Das zu erreichen bedeutet Konsequenz im Umgang mit dem Hund! Aus eigener Erfahrung weiß ich, dass sich dies leichter anhört als es wirklich ist. aber diese Herausforderung sollte es uns wert sein - auch ein wenig "Weidgerechtigkeit..."

ms71

Mitglied seit: 17.06.2009

Land/PLZ:: Deutschland/

Postings: 4

Mittwoch, 17. Juni 2009 11:50:23

Re: Jagdhund im Haus - Sofa-Hund?!

Antwort: Ja der Hund darf auch aufs Sofa!
Wie schon von anderen geschreiben wurde können die Hunde augenblicklich unterscheiden wann ein normaler Tag ist und wann es zur Jagd geht. Wenn mein Hund (Schwarzwildbracke) das piepen des elektronik-Schlosses vom Waffenschrank hört oder ich die Gummistiefel anzieh weiß er sorfort bescheid ist ist auf 100.
Und die Bindung zu mir ist wirklich besser geworden seit der Hund in die Wohnung darf! Aber auch in der Wohnung muß man dem Hund seine Grenzen zeigen!

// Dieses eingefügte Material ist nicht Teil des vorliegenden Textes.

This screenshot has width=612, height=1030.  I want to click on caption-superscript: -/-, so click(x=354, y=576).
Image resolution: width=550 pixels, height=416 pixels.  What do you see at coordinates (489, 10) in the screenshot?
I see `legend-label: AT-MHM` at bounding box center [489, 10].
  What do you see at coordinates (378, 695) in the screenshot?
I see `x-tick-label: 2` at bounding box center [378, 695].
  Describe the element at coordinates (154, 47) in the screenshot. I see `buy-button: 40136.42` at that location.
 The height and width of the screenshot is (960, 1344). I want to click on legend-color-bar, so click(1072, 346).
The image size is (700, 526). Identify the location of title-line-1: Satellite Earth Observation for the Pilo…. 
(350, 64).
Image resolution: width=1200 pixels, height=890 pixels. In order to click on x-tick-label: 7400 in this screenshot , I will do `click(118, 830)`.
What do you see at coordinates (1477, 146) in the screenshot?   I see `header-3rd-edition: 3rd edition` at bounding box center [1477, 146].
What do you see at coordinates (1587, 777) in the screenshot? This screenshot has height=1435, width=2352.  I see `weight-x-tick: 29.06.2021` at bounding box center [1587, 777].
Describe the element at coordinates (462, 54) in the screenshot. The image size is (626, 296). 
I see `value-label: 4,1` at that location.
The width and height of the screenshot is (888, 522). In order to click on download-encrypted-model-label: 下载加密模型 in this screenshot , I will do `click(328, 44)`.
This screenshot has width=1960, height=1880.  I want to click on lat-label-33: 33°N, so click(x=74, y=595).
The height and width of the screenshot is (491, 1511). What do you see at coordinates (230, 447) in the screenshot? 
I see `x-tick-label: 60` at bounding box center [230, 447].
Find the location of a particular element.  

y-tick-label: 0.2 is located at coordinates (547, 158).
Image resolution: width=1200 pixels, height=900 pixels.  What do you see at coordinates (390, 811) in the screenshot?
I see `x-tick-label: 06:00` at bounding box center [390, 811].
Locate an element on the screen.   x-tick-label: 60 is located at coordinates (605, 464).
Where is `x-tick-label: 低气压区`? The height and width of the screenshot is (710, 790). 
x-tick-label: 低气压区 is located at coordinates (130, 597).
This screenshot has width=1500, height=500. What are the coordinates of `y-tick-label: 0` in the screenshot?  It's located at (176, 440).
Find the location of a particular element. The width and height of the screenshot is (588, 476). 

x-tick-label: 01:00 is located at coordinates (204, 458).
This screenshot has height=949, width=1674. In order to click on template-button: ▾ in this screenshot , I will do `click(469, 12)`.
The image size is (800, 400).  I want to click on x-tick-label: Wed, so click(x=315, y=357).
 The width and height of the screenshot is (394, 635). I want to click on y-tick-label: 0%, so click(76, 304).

Weidmannsheil aus der Schorfheide

Marko S. aus K.

Irmela Pinkwart

Mitglied seit: 02.11.2009

Land/PLZ:: Deutschland/16XXX

Postings: 1

Freitag, 28. Mai 2010 23:45:57

Re: Jagdhund im Haus - Sofa-Hund?!

Wir züchten seit 12 Jahren Gordon Setter, ja wir wurden anfänglich von den Jägern belächelt bis die dann die Leistungen sahen, und diese sind nicht zuletzt auf das enge Zusammenleben in der Familie mit dem Ausbilder zurückzuführen. Hunde sind Meister im Verstehen der Körpersprache und je besser sie uns kennen umso besser wissen sie auch, was von ihnen verlangt wird. Im Alltag gibt es unendlich viele Möglichkeiten, mit dem Hund eben mal so z.B. Apport zu üben. Unsere Stammhündin bettelte oftmals Mittags in der Küche bei den Vorbereitungen zum Mittagessen, "O.k. Du nimmst jetzt diesen Schneebesen und dann bekommst Du ein leckeres Häppchen, nimmst Du diesen nicht, dann ignoriere ich Dich", es hat nicht lange gedauert, und meine Hündin apportierte wirklich alles, ein tiefgefrorenes Huhn, eine geschlossene Bierflasche, einen Hammer, dann Wild, Raubwild usw., die Hühnerherzen hat sie dann aber doch eingeatmet happy Also unsere Erfahrung ist die, je enger die Bindung, desto besser ist das Jagdteam, und Bindung klappt nicht in Zwingerhaltung, ist doch logisch. Die Sofahunde sind die besseren Jagdhunde happy))))
Liebe Grüße
Irmela Pinkwart

Eduard56

96.75 96.75 96.75

Mitglied seit: 30.03.2010

Land/PLZ:: Deutschland/

Postings: 348

Samstag, 29. Mai 2010 07:54:49

Re: Jagdhund im Haus - Sofa-Hund?!

Ich find es besser, wenn der Hund in der Familie lebt, auch falls er manches Mal ein 2. Komando benötigt, als wenn er nur im Zwinger sitzt und dann 10x im Jahr zur Jagd rauskommt. Dann explodiert er nämlich erst mal die ersten 2 Treiben. Ich kenn Großhundrassen, die werden von ihren Züchtern garnicht an Leute verkauft, die einen Zwinger haben, weil sie sich öfter komisch entwickeln. Wir hatten in Canada sogar nen großen Akita (60 Kg) im Zelt und es war eng. Manchmal knurrte er, manchmal maulten wir, je nachdem, wer grad zusammengedrückt wurde. Also schlief er sozusagen mit im Bett. Trotzdem war er immer 100% da.
Das Einzige, was immer sein sollte, daß der Hund auf die Anordnungen hört und weiß, wo er hin darf und wo nicht.